> BRIEF 1
According to the English Point text, how many acres of public land does English Point comprise?
> BRIEF 2
Please continue the English Point text from its last line.

> SOURCE DOCUMENT
__________

English Point, comprising roughly 300 acres of public land, is a cherished resource in the Hayden Lake Watershed. There, visitors will find “nature’s gold” in the forested setting. The benefit of its woods and trails, in the eyes of the public, far outweighs the commercial value of the land.
Beautiful, But Declining
Beneath the rugged and natural appearance of this beautiful piece of public land, the forests suffer from the cumulative effects of past fire suppression, logging, storm damage, grazing, and a drying climate. Many of the trees are diseased and dying. Many of the trails are in disrepair and not safe to navigate.
The growth of a shade-tolerant but disease-susceptible forest has led to a dense understory, crowded with the debris of dying trees. These overall declining forest conditions raise the risk of wildfire.
The development of abundant understory ladder fuels and pockets of timber with high stand densities contribute to a hazardous fuels complex that could potentially facilitate fire spread, enable torching and crowning, and result in severe fire behavior. Dead and dying trees with compromised root systems are prone to windthrow and breakage, further adding to hazardous fuel accumulation.
Engligh Point Forest Health Project Scoping Letter
To Manage for a Healthy, Resilient, and Spatially Diverse Forest
The proposed English Point Project seeks to restore the heartier early-seral character of the forests by:
- layout and mark to set up for west-side activities. (Note that, while not a part of this project, the Kootenai Fuels Reduction Project is burning brush piles along the area perimeter.) (2019)
- commercial logging west of English Point Rd – proceeds will fund reforestation and trails (2020)
- tree-planting in harvested areas; diseased trees and dense growth may be removed; prescribed under-burning may take place east of English Point Rd (2021)
- prescribed under-burning and tree-planting either side of English Point Rd (2022)

__________

(Saved entries)
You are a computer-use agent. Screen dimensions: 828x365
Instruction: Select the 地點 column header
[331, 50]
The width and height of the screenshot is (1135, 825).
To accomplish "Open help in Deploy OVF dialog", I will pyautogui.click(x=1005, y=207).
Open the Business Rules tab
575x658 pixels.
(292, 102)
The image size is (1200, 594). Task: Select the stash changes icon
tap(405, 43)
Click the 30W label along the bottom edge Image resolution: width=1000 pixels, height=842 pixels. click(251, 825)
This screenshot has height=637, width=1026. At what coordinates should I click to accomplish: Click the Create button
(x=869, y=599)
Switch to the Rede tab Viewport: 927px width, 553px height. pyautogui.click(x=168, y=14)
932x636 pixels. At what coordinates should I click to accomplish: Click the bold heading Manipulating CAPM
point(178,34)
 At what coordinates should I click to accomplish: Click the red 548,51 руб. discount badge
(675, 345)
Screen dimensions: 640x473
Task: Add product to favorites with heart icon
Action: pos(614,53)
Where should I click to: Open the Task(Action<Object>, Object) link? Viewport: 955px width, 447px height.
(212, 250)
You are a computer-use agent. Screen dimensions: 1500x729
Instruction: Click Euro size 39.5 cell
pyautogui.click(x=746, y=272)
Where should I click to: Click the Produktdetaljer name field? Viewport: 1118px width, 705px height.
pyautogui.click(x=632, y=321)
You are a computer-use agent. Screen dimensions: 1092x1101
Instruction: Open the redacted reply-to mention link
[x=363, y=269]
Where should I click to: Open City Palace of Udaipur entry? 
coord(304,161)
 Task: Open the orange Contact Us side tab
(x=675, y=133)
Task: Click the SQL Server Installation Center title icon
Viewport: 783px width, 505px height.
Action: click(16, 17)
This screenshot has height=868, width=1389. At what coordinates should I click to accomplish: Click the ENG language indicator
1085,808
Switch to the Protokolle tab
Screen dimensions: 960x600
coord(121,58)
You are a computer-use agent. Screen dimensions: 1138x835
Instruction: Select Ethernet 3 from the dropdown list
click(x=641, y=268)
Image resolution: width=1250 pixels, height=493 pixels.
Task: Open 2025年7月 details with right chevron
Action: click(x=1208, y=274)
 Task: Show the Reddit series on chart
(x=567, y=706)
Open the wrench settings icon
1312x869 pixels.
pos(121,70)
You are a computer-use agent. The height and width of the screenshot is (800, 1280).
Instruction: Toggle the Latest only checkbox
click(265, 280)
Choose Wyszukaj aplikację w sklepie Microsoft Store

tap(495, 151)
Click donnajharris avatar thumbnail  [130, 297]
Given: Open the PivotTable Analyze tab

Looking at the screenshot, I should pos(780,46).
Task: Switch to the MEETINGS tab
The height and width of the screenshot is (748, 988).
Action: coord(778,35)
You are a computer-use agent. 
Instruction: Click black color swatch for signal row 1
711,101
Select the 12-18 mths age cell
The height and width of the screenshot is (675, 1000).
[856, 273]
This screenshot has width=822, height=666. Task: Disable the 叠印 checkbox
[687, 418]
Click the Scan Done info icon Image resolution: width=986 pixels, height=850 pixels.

__________

> ANSWER BOX 1
Roughly 300 acres.

> ANSWER BOX 2
- trail-work following forest treatments
When examining the treatment map, you will discover that this is a simplified description of a well-thought-out treatment plan. The Forest Service made a thorough analysis and has taken deep consideration of the needs of the forests at English Point. Now, they are calling for input from those who frequent this cherished resource, the public.
You Can Provide Input
The input process will require some dedication on your part. But if you love English Point, this is the right thing to do. Start by reading the English Point Project Scoping Letter. It’s packed with helpful detail and tells the story in much greater depth.
Then, if you wish to submit a comment, there are three ways at your disposal:
Mail or deliver comments on paper to:
Fernan Ranger District
2502 East Sherman Ave.
Coeur d’Alene, ID, 83814-5899
Be sure to reference the English Point Forest Health Project #56148. The official comment period closes July 14, but the Forest Service will continue to accept comments until decisions are made, according to Dan Scaife, District Ranger of the Coeur d’Alene River District.
When the work is completed in a few years, the Foprst-Service-Managed English Point recreational area will be a vibrant ecosystem of pine and tamarack.